Jon si svegliò affamato d’aria. La fronte madida di sudore e il cuore che batteva freneticamente. Di scatto si voltò dov’era rannicchiata la moglie.
Lei era al suo fianco ed era viva.
Desideroso di un contatto, protese le braccia in avanti, accostandola a sé, sentendo il suo respiro sul collo.
«Jon» mugugnò Sansa, senza aprire gli occhi. «Così mi soffochi.»
«Non volevo svegliarti, mi dispiace» allentò la presa, senza però lasciarla.
«Hai avuto un incubo?» sfiorò il naso con quello del marito.
«Sì» rispose, inspirando profondamente.
Lei allungò il braccio e posò il palmo della mano sulla guancia morbida di Jon, come a volerlo tranquillizzare.
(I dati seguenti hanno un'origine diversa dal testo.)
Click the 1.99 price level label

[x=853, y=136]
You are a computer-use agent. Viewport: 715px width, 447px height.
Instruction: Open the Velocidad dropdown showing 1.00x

Non voleva forzarlo a dire nulla, sapeva bene cosa significasse avere dei brutti sogni.
«Sansa» sussurrò piano vicino al suo viso.
«Dimmi.»
«Accetto lo scambio che mi hai proposto. Domani cercherò una camera adatta e inizierò ad allenarti.»
«Bene» disse in un soffio.
Ancora inquieto per cio' che aveva vissuto in quel sogno, Jon appoggiò il viso sul torace di Sansa e chiuse gli occhi, trovando conforto nel sentire il ritmo profondo del suo cuore. E pochi minuti dopo, mentre lei lo cullava tra le braccia, cadde in un sonno senza sogni.